Text block:
+++
# <span style="color:turquoise">Text classification with pytorch</span>


An example of using natural language processing for sentiment analysis. <br> Building a binary classifier of movie reviews that will predict if a review is positive or negative.




__Dataset:__ IMDB movie reviews from Kaggle<br>
__Model:__ bag-of-words + RNN(?)


### <span style="color:teal">Todo:</span>

- ~~Read dataset~~
- ~~Preprocess text~~
- ~~Split into train, validation, and test sets~~
- Vectorize text
- Make model
- Make training function
- Make evaluation function
- Train
- Evaluate

In [82]:
import torch
import csv
import random

device = torch.device("cuda" if torch.cuda.is_available() else "cpu")

## <span style="color:teal">Read the data and split it into training, cross-validation, and test sets</span>

In [83]:
class Reviews():
    
    def __init__(self):
        self.train = {}
        self.val = {}
        self.test = {}
        self.LABELS = {"positive":1, "negative": 0}
        self.COUNT = {"positive": 0, "negative": 0}
    
    
    def read_data(self):
        
        dataset = []
        
        with open ("IMDB_Dataset.csv", newline='') as f:
            datareader = csv.reader(f, delimiter=',')
            next(datareader, None)
            #row_count = sum(1 for row in datareader)

            for row in datareader:
                dataset.append([row[0], self.LABELS[row[1]]])
+++
Exercise directions:
Reproduce verbatim the part of the PyTorch text classification page that begins at the words "dataset = []" and stops after the words "row in datareader)".

Stored data:
+++
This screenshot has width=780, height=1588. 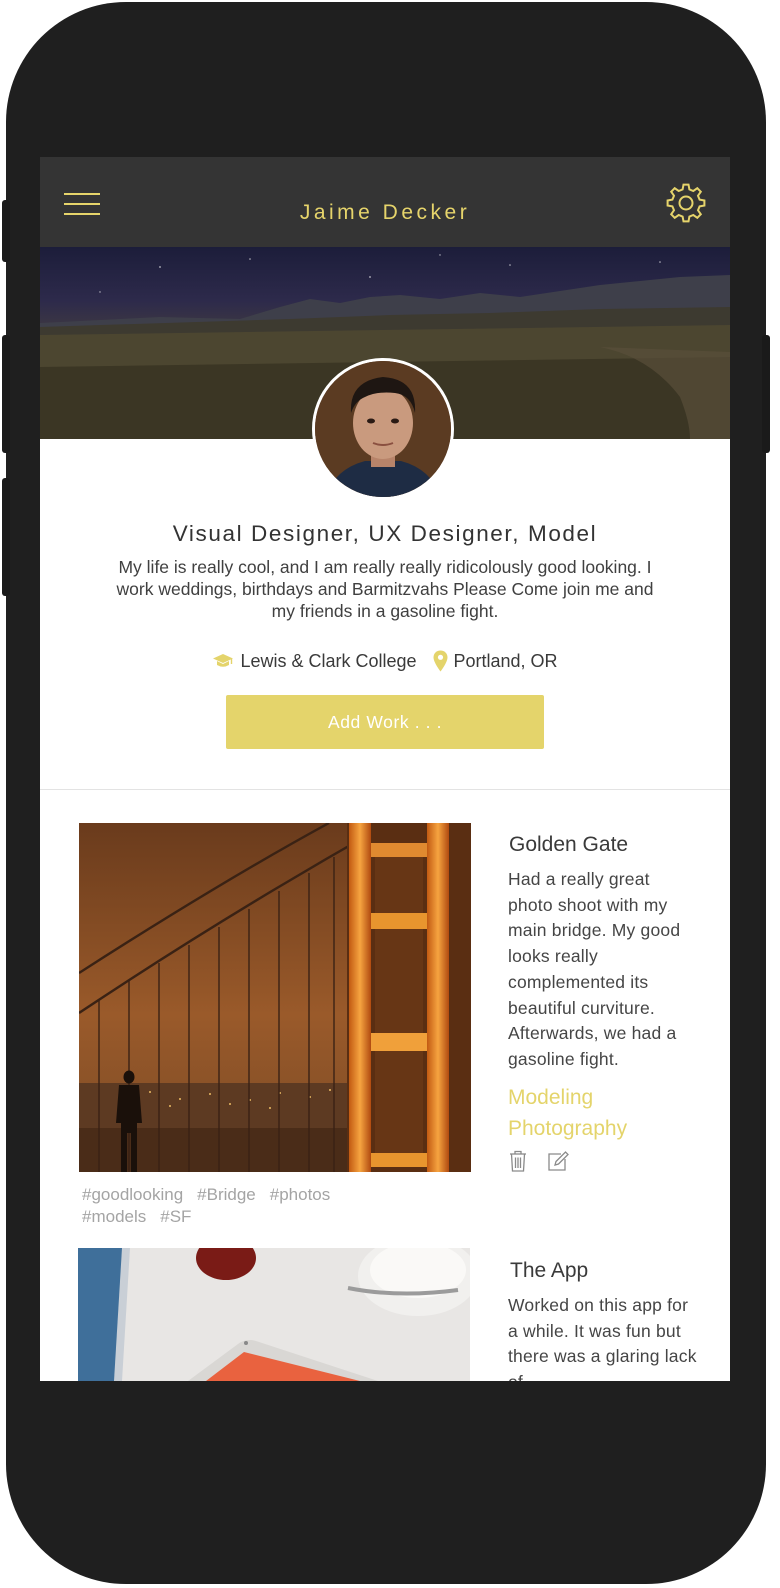 What do you see at coordinates (568, 845) in the screenshot?
I see `work-title: Golden Gate` at bounding box center [568, 845].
+++
Exercise response:
dataset = []
        
        with open ("IMDB_Dataset.csv", newline='') as f:
            datareader = csv.reader(f, delimiter=',')
            next(datareader, None)
            #row_count = sum(1 for row in datareader)